**Provided records**
§ §
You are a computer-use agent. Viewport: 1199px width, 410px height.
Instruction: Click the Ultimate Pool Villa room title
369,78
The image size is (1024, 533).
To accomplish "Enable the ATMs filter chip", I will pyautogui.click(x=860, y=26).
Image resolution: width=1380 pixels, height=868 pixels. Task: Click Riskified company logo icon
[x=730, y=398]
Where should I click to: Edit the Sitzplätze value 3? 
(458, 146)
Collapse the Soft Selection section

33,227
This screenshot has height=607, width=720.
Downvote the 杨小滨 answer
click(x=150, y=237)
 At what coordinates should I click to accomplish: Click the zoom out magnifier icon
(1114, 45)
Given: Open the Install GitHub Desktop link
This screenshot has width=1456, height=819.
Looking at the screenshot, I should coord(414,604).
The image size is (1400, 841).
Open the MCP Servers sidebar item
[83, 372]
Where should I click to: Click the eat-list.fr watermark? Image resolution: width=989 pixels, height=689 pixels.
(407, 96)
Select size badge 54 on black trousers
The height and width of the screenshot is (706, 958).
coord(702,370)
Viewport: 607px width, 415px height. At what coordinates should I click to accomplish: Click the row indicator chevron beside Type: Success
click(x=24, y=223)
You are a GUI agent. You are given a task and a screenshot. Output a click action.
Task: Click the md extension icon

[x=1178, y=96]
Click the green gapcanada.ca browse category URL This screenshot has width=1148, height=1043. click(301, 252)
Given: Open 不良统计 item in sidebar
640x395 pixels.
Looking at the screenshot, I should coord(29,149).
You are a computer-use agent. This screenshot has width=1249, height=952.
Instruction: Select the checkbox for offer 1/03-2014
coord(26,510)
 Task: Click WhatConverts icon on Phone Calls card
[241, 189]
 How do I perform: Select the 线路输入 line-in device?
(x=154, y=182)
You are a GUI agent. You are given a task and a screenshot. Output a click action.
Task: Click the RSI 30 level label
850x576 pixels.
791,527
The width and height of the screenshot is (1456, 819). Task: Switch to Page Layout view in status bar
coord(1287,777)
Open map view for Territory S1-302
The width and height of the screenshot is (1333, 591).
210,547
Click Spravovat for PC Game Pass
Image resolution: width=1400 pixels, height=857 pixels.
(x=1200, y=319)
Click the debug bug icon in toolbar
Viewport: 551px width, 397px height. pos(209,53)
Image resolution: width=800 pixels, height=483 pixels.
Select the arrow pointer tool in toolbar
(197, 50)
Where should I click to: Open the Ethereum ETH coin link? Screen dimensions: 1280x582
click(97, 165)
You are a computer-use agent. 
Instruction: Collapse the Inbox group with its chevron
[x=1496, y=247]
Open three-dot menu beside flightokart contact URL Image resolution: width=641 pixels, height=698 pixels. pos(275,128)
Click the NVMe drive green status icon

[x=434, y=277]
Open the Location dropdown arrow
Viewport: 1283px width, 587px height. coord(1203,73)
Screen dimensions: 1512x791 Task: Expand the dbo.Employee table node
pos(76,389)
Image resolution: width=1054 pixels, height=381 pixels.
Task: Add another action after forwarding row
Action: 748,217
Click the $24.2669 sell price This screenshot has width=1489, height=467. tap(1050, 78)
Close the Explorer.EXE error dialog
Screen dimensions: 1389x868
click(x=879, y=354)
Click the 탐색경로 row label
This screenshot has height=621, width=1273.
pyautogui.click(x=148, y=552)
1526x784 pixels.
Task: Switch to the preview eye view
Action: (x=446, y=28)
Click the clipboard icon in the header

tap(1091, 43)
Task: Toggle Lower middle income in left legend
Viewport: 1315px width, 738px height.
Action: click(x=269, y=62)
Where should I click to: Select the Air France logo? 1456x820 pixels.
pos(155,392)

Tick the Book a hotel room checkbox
§ §
**Exercise**
Copy the data exactly as it appears, from its first line through the line that contains "coord(702,370)", including both of those lines.

**Response**
You are a computer-use agent. Viewport: 1199px width, 410px height.
Instruction: Click the Ultimate Pool Villa room title
369,78
The image size is (1024, 533).
To accomplish "Enable the ATMs filter chip", I will pyautogui.click(x=860, y=26).
Image resolution: width=1380 pixels, height=868 pixels. Task: Click Riskified company logo icon
[x=730, y=398]
Where should I click to: Edit the Sitzplätze value 3? 
(458, 146)
Collapse the Soft Selection section

33,227
This screenshot has height=607, width=720.
Downvote the 杨小滨 answer
click(x=150, y=237)
 At what coordinates should I click to accomplish: Click the zoom out magnifier icon
(1114, 45)
Given: Open the Install GitHub Desktop link
This screenshot has width=1456, height=819.
Looking at the screenshot, I should coord(414,604).
The image size is (1400, 841).
Open the MCP Servers sidebar item
[83, 372]
Where should I click to: Click the eat-list.fr watermark? Image resolution: width=989 pixels, height=689 pixels.
(407, 96)
Select size badge 54 on black trousers
The height and width of the screenshot is (706, 958).
coord(702,370)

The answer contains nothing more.